International Airlines Group's (NASDAQOTH: ICAGY) British Airways subsidiary has been flying to the United States for more than six decades. Despite -- or perhaps because of -- that long history, the U.K. flag carrier is still finding new markets in the U.S. that it can serve profitably.
British Airways already serves more than two dozen destinations in the U.S., and it will continue its stateside expansion in 2019. In fact, the carrier is launching two new routes to the U.S. this week, connecting its hub at London's Heathrow Airport to Pittsburgh and to Charleston, South Carolina.
A recent track record of success
British Airways' most recent round of expansion in the U.S. began about five years ago, when the carrier launched a daily nonstop flight from Heathrow Airport to Austin, Texas. In May 2016, it added another key tech hub to its route map, beginning daily service to San Jose, California. A third new route from Heathrow to the U.S. came in 2017, when British Airways began flying four times a week to New Orleans. And less than a year ago, the carrier started flying five times a week to Nashville, Tennessee. (During this period, British Airways also began nonstop service to Fort Lauderdale and Las Vegas from Gatwick Airport.)
According to Simon Brooks -- who heads up sales in North America for British Airways -- the efficiency of Boeing's (NYSE: BA) 787 Dreamliner was a key factor encouraging the carrier to enter these markets. The 787-8 model has the lowest trip costs of any widebody aircraft, and the larger 787-9 model offers extra range and seating capacity (compared to the 787-8) with only a modest increase in costs. Indeed, these characteristics explain why Boeing's state-of-the-art widebody family has been extremely popular with airlines.

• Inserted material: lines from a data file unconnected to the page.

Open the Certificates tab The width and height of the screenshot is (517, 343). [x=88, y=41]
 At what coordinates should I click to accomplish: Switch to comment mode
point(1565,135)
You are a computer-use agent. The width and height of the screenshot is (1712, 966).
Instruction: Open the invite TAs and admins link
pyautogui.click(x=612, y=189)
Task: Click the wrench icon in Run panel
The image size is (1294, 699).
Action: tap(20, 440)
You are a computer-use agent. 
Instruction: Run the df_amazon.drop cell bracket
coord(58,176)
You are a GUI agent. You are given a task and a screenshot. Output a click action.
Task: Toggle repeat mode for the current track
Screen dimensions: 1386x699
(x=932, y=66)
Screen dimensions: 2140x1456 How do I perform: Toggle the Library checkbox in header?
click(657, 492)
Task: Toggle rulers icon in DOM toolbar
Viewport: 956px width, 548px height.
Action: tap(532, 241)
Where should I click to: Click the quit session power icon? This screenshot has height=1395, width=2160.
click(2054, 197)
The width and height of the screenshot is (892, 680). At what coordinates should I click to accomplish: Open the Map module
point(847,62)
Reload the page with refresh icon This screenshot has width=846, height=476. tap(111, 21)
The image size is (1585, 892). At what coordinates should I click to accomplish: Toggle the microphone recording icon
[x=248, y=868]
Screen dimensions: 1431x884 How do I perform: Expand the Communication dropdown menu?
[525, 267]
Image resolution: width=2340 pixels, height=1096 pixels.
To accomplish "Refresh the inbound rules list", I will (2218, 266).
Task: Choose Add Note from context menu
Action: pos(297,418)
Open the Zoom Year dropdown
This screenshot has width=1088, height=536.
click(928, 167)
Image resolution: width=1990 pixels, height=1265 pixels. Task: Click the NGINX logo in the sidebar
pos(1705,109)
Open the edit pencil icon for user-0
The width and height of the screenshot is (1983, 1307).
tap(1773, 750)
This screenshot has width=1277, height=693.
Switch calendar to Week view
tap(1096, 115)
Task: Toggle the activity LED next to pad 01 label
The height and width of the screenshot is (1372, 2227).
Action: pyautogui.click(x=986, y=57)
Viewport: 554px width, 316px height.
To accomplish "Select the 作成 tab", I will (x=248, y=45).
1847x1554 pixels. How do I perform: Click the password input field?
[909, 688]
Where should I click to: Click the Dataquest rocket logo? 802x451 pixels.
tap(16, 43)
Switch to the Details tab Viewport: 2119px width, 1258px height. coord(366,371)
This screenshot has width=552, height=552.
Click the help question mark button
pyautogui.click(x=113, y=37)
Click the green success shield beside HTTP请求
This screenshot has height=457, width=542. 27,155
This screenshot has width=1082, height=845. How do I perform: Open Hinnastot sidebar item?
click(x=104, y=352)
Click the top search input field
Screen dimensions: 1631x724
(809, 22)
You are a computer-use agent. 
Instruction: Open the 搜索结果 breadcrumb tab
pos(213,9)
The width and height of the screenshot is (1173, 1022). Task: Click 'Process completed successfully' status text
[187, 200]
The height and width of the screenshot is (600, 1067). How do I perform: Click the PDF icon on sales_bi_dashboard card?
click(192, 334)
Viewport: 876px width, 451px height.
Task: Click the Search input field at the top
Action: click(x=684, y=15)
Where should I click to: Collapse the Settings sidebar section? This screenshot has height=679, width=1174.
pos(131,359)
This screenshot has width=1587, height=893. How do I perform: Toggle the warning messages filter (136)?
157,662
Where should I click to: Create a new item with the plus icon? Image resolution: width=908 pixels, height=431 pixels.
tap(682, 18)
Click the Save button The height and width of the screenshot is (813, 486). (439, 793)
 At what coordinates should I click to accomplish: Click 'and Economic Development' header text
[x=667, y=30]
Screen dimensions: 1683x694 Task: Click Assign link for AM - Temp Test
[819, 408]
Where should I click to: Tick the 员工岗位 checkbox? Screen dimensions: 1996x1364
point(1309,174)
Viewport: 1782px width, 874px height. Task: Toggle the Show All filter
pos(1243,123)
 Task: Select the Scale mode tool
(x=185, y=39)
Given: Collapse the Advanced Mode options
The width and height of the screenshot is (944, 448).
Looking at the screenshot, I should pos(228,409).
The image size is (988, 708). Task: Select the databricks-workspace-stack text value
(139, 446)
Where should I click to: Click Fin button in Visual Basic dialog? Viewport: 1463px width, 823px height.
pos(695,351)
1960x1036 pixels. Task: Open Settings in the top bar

The Austin, New Orleans, and Nashville routes were all initiated using the 787-8, while British Airways started with the Boeing 787-9 for the San Jose route.
The Boeing 787 has helped the business case for British Airways' new U.S. routes. Image source: British Airways.
All four routes have been extremely successful. In fact, the three routes that started with the 787-8 have done so well that British Airways has added capacity in those cities over time. In New Orleans, it added a fifth weekly flight soon after entering the market. The Austin flights have been so popular that the carrier began using a Boeing 747 jumbo jet there a year ago. Finally, while British Airways has been flying to Nashville for just 11 months, it has already expanded the route to daily service and upgraded to a 787-9.
Two new routes launch this week
Heathrow Airport is one of the most congested airports in the world, and slot constraints make it more or less impossible for British Airways to add new flights there without cutting other ones. Nevertheless, due to the success of its Heathrow-U.S. routes, the carrier has made it a priority to continue growing this part of its business.
On Tuesday, British Airways returned to Pittsburgh after a 20-year hiatus. It will fly four times a week between Pittsburgh and Heathrow with a 787-8.
The airline expects a balanced mix of demand between business and leisure travelers flying from the Pittsburgh area to London; U.K.-based customers traveling to Pittsburgh; and connecting traffic moving between Pittsburgh and the rest of Europe. British Airways set up red, London-style telephone booths around Pittsburgh in recent days to promote the new route. Brooks (the British Airways executive) said the airline will also market Pittsburgh as a leisure destination to customers from the U.K. and the rest of Europe.
On Thursday, British Airways will inaugurate another new route, with seasonal service twice a week between Heathrow and Charleston, South Carolina, on a 787-8. Brooks expects demand to be weighted toward leisure travelers from the U.K. and continental Europe, with golfing resorts in South Carolina being a particularly big draw. There are also several European companies with major U.S. operations based in South Carolina.
Expect more growth in the future
Route selection is the result of a very long, deliberate process. British Airways spends years talking to airport operators, local political leaders, and both current and potential future corporate clients about new destinations under consideration before making a final decision about whether to launch a new route.
While Brooks couldn't reveal any details, he said that British Airways' order book -- which includes orders for Airbus' A350, as well as the 787-10 Dreamliner, 777-300ER, and (most recently) the 777-9 from Boeing -- is built to support continued growth over the next five years.
Considering how much success British Airways has had in the U.S. in recent years, it's a safe bet that the airline will steadily expand its footprint here for many years to come.